Intisari Plus - Seorang pria terkena kasus pembunuhan yang tidak dilakukan. Setelah bebas, ia mencari si “mayat hidup” yang menyebabkannya dipenjara.

--------------------

Saya tidak tahu persis bagaimana harus memulainya. Namun ada baiknya Anda ketahui mengapa saya sekarang berada di penjara.

Persidangan kasus ini sudah berlangsung lebih dari 20 hari dengan pengunjung yang selalu melimpah. Sampai pada hari terakhir sebelum vonis dijatuhkan, hakim ketua menunda sidang 2 hari untuk memberi kesempatan dewan juri berembuk. Berhubung sampai batas waktu yang ditetapkan para juri belum juga mencapai kata sepakat, akhirnya Hakim Ketua Justice Cartwright menyatakan bahwa keputusan bisa dibuat tanpa harus dengan suara bulat. 

Cukup bila 10 anggota dewan juri memberi suara sama. Hari itu, Pengadilan Kerajaan Inggris di Leeds dipenuhi pengunjung yang berharap-harap cemas menantikan keputusan, termasuk seorang wanita cantik paruh baya berambut pirang sebahu yang setia mengikuti persidangan di pojok ruangan.

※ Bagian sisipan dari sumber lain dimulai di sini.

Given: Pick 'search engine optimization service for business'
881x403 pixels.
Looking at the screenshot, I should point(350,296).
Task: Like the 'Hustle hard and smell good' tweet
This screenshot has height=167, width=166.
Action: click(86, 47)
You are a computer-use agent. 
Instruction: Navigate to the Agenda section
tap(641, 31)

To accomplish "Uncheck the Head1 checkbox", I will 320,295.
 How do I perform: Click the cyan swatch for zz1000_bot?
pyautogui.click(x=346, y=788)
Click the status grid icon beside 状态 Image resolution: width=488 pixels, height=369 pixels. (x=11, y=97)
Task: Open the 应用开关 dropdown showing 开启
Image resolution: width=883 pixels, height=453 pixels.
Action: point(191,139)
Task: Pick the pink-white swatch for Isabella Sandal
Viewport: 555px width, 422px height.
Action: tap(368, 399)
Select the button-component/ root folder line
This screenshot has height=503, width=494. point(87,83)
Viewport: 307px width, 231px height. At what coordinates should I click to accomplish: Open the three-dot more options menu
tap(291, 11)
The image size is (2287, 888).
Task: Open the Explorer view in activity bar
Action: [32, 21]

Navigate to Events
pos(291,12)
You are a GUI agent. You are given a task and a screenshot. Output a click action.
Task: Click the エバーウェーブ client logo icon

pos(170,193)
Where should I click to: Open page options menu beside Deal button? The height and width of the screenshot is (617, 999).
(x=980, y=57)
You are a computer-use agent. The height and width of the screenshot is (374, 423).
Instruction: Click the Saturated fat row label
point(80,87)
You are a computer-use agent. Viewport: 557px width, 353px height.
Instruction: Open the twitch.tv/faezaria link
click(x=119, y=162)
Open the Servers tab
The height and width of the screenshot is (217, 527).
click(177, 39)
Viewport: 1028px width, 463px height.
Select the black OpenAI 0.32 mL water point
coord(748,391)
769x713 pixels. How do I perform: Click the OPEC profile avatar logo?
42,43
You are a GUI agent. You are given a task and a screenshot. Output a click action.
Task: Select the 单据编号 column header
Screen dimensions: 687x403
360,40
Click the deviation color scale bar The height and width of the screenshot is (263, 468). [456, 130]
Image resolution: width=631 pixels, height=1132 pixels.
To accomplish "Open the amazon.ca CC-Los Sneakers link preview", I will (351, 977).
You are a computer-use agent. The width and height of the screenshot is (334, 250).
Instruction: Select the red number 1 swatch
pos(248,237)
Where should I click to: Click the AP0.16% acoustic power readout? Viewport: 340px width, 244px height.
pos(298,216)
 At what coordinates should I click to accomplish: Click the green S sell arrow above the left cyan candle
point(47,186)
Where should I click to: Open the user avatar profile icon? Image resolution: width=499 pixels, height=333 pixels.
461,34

“Dewan Juri yang terhormat, sudahkah Anda sekalian membuat keputusan?” tanya Hakim Cartwright.

“Sudah, Yang Mulia.” 

“Apakah Saudara Terdakwa terbukti bersalah atau tidak atas dakwaan yang dijatuhkan kepadanya?”

Begitu hakim selesai melontarkan pertanyaan, suasana ruang sidang mendadak senyap. Lantai tempat berpijak serasa bergoyang, mata saya nanar tertuju pada mulut ketua dewan juri, telinga seperti tak lagi bisa mendengar bunyi yang keluar dari 5 mulutnya …

 

Makan malam bersama

Kisah ini bermula ketika secara kebetulan saya bertemu Jeremy Alexander pada sebuah seminar bisnis di Bristol awal 1978. Lebih dari 50 perusahaan Inggris mengirimkan wakilnya termasuk saya dalam kapasitas sebagai presiden direktur Cooper’s & Son.

Perusahaan keluarga ini didirikan oleh ayah kami tahun 1931 dengan modal 3 buah kendaraan, 2 di antaranya masih ditarik kuda, serta cadangan modal sekitar £ 10 di Bank Martins. Meski sudah berjalan sekitar 36 tahun, kinerja perusahaan tidak begitu menggembirakan. Saya pernah mengusulkan kepada ayah untuk mengembangkan pasar. Tapi dasar pemikirannya masih kolot, ayah tidak menggubris usulan tersebut.

Baru setelah ia pensiun tahun 1977, tongkat estafet kepemimpinan perusahaan diwariskan kepada saya. Sejak itu pelan tapi pasti Cooper’s & Son mampu berkembang. Sampai tahun 1978 kami berhasil memiliki 127 kendaraan dan jangkauan wilayah bisnisnya tak hanya meliputi Inggris melainkan sudah merambah ke daratan Eropa. Bahkan saya merencanakan Cooper’s & Son go public. Oleh karenanya tawaran mengikuti seminar tentang hukum dan bisnis tidak saya sia-siakan.

Saya tertarik pada Jeremy sejak pertama kali berjumpa, terlebih ketika ia memimpin diskusi kelompok kami di akhir seminar. Dalam hati saya berkeyakinan, gabungan dari kecemerlangan otak Jeremy dengan tenaga kasar dan pengalaman lapangan saya selama ini tentu akan merupakan aset hebat untuk mengembangkan Cooper’s & Son.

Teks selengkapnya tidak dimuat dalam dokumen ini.